Task brief: Your answer must hold only the lines below from the line containing "Select the Robinhood HOOD row" through the line containing "Click the Search", each reproduced exactly.

Stored dataset items
□ □ □ □

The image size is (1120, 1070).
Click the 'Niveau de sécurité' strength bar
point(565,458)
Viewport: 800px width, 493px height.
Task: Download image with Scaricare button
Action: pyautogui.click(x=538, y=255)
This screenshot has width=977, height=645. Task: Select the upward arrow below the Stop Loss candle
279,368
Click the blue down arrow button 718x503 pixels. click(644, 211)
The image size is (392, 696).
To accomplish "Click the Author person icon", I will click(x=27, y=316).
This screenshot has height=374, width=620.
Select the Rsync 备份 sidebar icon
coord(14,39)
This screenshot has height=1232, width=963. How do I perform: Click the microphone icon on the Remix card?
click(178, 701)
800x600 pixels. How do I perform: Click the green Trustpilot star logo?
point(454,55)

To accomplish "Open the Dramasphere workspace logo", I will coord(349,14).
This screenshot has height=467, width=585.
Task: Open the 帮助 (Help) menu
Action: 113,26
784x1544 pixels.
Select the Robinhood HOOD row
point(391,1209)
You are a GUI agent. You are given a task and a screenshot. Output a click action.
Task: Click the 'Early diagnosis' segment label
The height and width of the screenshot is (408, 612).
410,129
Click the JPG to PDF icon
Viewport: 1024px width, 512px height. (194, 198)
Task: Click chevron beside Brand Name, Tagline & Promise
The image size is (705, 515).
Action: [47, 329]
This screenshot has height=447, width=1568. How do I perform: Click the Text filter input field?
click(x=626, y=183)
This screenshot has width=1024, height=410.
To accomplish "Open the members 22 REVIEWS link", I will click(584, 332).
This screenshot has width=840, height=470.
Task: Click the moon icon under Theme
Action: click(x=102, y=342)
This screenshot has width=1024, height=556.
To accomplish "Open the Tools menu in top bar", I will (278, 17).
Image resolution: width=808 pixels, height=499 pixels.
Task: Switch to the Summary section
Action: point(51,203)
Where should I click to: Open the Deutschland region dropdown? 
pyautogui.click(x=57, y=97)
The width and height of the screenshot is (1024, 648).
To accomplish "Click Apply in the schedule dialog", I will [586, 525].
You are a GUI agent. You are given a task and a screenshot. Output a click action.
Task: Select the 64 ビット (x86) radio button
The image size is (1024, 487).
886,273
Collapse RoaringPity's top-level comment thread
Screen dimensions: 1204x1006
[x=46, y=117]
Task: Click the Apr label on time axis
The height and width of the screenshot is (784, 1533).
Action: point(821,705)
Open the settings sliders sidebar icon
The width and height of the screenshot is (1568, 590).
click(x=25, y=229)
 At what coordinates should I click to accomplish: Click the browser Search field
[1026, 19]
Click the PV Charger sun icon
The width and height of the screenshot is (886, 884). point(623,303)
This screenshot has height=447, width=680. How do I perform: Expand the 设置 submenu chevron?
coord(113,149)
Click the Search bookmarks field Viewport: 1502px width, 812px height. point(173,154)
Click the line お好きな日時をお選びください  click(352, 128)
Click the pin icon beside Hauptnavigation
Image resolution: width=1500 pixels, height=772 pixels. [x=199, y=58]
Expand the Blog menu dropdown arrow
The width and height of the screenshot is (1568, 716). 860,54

□ □ □ □

Answer section:
Select the Robinhood HOOD row
point(391,1209)
You are a GUI agent. You are given a task and a screenshot. Output a click action.
Task: Click the 'Early diagnosis' segment label
The height and width of the screenshot is (408, 612).
410,129
Click the JPG to PDF icon
Viewport: 1024px width, 512px height. (194, 198)
Task: Click chevron beside Brand Name, Tagline & Promise
The image size is (705, 515).
Action: [47, 329]
This screenshot has height=447, width=1568. How do I perform: Click the Text filter input field?
click(x=626, y=183)
This screenshot has width=1024, height=410.
To accomplish "Open the members 22 REVIEWS link", I will click(584, 332).
This screenshot has width=840, height=470.
Task: Click the moon icon under Theme
Action: click(x=102, y=342)
This screenshot has width=1024, height=556.
To accomplish "Open the Tools menu in top bar", I will (278, 17).
Image resolution: width=808 pixels, height=499 pixels.
Task: Switch to the Summary section
Action: point(51,203)
Where should I click to: Open the Deutschland region dropdown? 
pyautogui.click(x=57, y=97)
The width and height of the screenshot is (1024, 648).
To accomplish "Click Apply in the schedule dialog", I will [586, 525].
You are a GUI agent. You are given a task and a screenshot. Output a click action.
Task: Select the 64 ビット (x86) radio button
The image size is (1024, 487).
886,273
Collapse RoaringPity's top-level comment thread
Screen dimensions: 1204x1006
[x=46, y=117]
Task: Click the Apr label on time axis
The height and width of the screenshot is (784, 1533).
Action: point(821,705)
Open the settings sliders sidebar icon
The width and height of the screenshot is (1568, 590).
click(x=25, y=229)
 At what coordinates should I click to accomplish: Click the browser Search field
[1026, 19]
Click the PV Charger sun icon
The width and height of the screenshot is (886, 884). point(623,303)
This screenshot has height=447, width=680. How do I perform: Expand the 设置 submenu chevron?
coord(113,149)
Click the Search bookmarks field Viewport: 1502px width, 812px height. point(173,154)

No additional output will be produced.